Data for this exercise:
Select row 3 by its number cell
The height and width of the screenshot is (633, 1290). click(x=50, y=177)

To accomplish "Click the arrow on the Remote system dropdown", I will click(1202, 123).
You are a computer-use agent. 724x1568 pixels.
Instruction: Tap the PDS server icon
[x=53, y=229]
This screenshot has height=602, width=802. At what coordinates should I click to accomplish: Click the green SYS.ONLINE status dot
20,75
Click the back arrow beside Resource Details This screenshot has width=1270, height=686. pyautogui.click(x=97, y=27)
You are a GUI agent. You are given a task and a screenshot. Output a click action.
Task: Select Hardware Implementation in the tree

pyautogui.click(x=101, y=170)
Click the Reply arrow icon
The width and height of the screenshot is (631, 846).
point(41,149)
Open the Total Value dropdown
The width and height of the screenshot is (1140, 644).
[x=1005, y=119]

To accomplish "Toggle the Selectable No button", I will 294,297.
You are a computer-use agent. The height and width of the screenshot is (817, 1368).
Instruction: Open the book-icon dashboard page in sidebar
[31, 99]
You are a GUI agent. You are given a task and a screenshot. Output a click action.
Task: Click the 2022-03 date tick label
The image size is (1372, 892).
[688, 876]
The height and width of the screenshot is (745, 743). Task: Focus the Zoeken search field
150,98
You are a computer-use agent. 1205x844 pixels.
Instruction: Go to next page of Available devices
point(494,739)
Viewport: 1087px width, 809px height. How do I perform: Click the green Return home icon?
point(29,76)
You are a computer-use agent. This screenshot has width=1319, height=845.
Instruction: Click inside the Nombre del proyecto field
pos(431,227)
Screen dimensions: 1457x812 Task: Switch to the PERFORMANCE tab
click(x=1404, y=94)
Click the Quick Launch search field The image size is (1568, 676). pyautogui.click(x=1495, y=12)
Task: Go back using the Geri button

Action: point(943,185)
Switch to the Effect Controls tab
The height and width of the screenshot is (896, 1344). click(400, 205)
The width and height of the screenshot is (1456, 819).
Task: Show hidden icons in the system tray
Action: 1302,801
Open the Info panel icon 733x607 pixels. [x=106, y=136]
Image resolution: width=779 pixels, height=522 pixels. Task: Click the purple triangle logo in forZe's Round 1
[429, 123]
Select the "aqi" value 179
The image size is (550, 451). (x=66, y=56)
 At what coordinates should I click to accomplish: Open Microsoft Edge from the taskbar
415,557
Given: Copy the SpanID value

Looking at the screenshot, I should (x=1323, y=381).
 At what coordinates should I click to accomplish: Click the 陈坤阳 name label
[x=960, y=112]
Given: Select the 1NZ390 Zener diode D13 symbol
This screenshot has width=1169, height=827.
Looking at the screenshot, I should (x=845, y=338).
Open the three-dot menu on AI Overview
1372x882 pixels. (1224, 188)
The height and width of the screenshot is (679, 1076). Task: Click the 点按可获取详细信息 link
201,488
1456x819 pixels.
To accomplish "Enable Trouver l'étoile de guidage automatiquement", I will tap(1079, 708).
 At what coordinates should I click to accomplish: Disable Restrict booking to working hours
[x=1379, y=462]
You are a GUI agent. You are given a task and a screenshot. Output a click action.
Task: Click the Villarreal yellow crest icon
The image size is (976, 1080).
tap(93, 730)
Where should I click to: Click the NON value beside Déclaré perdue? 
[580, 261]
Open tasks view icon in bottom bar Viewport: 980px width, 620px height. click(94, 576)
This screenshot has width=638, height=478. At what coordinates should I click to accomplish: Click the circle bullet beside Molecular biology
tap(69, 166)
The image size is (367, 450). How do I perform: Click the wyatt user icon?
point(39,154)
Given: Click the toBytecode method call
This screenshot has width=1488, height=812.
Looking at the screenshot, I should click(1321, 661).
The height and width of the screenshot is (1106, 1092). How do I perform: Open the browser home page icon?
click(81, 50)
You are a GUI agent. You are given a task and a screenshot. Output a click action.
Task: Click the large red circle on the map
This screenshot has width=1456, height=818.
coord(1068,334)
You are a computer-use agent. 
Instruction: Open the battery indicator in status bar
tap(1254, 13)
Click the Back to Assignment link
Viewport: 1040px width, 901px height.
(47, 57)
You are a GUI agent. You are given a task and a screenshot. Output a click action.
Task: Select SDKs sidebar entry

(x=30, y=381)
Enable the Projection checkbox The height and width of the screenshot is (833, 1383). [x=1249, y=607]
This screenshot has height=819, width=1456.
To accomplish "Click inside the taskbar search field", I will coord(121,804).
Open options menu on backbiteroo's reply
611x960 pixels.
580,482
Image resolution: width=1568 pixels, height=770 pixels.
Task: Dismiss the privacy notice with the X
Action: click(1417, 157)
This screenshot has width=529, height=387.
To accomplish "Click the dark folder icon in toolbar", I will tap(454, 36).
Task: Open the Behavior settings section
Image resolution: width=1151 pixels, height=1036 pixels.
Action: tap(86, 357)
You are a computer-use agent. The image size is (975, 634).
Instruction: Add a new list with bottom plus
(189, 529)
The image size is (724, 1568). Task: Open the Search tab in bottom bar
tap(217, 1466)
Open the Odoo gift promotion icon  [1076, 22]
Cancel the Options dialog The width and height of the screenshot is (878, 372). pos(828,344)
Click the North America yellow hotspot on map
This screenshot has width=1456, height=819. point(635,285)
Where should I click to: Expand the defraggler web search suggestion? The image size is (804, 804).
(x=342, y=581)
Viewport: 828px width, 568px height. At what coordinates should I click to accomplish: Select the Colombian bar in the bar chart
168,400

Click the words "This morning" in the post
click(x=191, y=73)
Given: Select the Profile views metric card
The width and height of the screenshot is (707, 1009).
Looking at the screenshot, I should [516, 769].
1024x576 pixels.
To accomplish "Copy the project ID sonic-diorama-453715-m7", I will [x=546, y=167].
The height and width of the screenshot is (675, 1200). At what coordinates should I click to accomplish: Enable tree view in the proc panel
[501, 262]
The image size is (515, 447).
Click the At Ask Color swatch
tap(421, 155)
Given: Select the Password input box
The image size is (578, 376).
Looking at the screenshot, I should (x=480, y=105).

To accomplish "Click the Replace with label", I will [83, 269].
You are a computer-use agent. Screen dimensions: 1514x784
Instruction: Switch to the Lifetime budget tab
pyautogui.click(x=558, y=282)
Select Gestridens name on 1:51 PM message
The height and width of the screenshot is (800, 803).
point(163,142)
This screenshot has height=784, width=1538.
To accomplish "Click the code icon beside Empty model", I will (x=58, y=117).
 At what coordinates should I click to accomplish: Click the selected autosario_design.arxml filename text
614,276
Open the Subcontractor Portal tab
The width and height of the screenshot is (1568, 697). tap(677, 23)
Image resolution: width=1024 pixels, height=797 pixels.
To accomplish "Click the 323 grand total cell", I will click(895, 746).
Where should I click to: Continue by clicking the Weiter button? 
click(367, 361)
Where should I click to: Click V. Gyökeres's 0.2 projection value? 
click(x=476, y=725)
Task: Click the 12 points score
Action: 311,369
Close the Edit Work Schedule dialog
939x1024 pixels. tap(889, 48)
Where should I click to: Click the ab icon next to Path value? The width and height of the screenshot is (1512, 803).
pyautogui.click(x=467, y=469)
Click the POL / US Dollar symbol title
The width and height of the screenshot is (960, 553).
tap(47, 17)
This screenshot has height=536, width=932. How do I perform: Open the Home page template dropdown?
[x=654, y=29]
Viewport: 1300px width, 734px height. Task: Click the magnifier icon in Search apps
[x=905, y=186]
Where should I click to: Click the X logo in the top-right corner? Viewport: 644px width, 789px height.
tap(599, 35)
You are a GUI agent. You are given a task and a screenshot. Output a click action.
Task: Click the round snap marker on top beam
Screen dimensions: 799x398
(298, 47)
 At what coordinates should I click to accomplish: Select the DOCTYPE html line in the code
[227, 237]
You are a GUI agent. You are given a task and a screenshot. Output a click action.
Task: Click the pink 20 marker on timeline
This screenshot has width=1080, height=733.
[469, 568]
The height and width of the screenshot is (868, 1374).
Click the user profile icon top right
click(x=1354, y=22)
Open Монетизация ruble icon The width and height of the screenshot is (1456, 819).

Request: Can you reproduce, verbatim, the stretch of the listing above from the line containing "Switch to the Effect Controls tab" through the line containing "Open tasks view"?

The answer:
Switch to the Effect Controls tab
The height and width of the screenshot is (896, 1344). click(400, 205)
The width and height of the screenshot is (1456, 819).
Task: Show hidden icons in the system tray
Action: 1302,801
Open the Info panel icon 733x607 pixels. [x=106, y=136]
Image resolution: width=779 pixels, height=522 pixels. Task: Click the purple triangle logo in forZe's Round 1
[429, 123]
Select the "aqi" value 179
The image size is (550, 451). (x=66, y=56)
 At what coordinates should I click to accomplish: Open Microsoft Edge from the taskbar
415,557
Given: Copy the SpanID value

Looking at the screenshot, I should (x=1323, y=381).
 At what coordinates should I click to accomplish: Click the 陈坤阳 name label
[x=960, y=112]
Given: Select the 1NZ390 Zener diode D13 symbol
This screenshot has width=1169, height=827.
Looking at the screenshot, I should (x=845, y=338).
Open the three-dot menu on AI Overview
1372x882 pixels. (1224, 188)
The height and width of the screenshot is (679, 1076). Task: Click the 点按可获取详细信息 link
201,488
1456x819 pixels.
To accomplish "Enable Trouver l'étoile de guidage automatiquement", I will tap(1079, 708).
 At what coordinates should I click to accomplish: Disable Restrict booking to working hours
[x=1379, y=462]
You are a GUI agent. You are given a task and a screenshot. Output a click action.
Task: Click the Villarreal yellow crest icon
The image size is (976, 1080).
tap(93, 730)
Where should I click to: Click the NON value beside Déclaré perdue? 
[580, 261]
Open tasks view icon in bottom bar Viewport: 980px width, 620px height. click(94, 576)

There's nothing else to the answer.